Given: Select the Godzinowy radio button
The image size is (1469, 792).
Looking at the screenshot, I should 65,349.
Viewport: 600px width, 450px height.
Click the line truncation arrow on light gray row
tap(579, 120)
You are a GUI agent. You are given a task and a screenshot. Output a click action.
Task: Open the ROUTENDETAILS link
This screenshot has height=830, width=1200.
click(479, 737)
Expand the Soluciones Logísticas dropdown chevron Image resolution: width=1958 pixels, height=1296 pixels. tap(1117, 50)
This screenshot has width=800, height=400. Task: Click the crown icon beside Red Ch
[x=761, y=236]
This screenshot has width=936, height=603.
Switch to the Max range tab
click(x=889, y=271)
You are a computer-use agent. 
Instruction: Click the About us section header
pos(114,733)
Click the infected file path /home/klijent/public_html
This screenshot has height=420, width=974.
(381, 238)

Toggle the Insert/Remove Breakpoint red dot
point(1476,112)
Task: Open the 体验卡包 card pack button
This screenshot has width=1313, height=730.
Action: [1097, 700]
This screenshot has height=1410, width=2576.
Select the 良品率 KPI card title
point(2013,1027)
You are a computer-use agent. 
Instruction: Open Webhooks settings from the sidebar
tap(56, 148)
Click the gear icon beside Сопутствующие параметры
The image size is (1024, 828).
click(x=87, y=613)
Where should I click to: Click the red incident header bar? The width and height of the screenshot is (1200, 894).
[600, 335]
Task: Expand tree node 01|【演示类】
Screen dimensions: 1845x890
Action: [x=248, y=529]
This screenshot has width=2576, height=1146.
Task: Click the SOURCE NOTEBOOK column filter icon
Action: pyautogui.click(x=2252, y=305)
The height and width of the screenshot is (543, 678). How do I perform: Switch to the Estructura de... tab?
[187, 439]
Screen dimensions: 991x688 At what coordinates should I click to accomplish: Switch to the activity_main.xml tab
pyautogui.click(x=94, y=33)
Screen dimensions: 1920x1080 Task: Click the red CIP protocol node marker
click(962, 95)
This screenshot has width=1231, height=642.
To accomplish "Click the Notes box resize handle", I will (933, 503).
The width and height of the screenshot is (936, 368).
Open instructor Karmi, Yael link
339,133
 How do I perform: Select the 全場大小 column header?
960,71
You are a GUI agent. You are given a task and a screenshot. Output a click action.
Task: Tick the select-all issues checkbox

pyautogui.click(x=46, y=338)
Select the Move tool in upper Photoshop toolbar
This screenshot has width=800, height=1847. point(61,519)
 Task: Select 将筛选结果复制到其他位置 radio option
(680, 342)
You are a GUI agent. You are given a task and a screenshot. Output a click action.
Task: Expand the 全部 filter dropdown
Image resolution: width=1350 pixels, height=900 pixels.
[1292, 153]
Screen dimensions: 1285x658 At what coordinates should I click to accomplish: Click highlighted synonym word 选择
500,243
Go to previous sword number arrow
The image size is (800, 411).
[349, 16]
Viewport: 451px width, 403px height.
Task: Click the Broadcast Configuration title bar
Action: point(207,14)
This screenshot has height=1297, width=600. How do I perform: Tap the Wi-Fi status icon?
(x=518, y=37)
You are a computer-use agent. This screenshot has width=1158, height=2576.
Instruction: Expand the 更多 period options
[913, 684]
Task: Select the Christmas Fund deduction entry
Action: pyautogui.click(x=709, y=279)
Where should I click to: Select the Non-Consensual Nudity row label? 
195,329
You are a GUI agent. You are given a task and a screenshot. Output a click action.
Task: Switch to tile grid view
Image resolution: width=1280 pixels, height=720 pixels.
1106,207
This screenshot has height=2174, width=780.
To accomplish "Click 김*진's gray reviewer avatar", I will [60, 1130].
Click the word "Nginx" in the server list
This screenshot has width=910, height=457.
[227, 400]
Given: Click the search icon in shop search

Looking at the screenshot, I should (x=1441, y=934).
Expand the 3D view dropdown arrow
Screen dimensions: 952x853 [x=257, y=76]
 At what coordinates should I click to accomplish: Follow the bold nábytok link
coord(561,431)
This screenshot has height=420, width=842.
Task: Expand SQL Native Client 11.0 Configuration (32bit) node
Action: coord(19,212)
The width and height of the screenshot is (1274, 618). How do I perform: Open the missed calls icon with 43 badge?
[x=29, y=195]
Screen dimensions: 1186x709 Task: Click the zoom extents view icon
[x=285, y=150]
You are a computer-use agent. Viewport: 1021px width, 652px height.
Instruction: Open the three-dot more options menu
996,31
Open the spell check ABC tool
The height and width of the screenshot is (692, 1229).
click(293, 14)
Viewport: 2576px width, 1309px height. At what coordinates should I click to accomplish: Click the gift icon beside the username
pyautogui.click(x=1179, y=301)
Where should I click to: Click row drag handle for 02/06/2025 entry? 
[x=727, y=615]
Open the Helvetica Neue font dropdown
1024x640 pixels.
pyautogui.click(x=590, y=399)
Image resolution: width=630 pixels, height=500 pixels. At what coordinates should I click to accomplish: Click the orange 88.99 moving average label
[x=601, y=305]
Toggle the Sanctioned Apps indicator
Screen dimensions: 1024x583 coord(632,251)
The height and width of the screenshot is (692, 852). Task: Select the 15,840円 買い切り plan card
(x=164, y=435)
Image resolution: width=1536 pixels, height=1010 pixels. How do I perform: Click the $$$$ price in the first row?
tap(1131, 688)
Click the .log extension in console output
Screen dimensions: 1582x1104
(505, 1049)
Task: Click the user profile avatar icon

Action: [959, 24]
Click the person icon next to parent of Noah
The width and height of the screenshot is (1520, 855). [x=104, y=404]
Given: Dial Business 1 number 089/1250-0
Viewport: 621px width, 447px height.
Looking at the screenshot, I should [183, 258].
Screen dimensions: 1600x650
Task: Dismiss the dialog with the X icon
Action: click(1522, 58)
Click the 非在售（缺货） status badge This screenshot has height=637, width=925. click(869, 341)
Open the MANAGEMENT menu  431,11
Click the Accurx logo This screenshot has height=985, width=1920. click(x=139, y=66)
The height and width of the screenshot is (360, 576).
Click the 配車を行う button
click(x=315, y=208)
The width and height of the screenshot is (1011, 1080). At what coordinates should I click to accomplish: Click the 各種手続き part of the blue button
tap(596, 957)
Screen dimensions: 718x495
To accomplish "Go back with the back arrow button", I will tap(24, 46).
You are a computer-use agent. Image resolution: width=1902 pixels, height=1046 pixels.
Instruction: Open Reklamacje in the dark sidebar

● **Task**: Convert the listing, starting with the line containing "Click the infected" and going on through the line containing "point(2013,1027)", into a two-column CSV with the header input,output. Each row should pair a text with the answer that follows it, with every field in double quotes and line breaks replaced by spaces.

● **Task response**:
input,output
"Click the infected file path /home/klijent/public_html This screenshot has height=420, width=974.","(381, 238)"
"Toggle the Insert/Remove Breakpoint red dot","point(1476,112)"
"Task: Open the 体验卡包 card pack button This screenshot has width=1313, height=730.","Action: [1097, 700]"
"This screenshot has height=1410, width=2576. Select the 良品率 KPI card title","point(2013,1027)"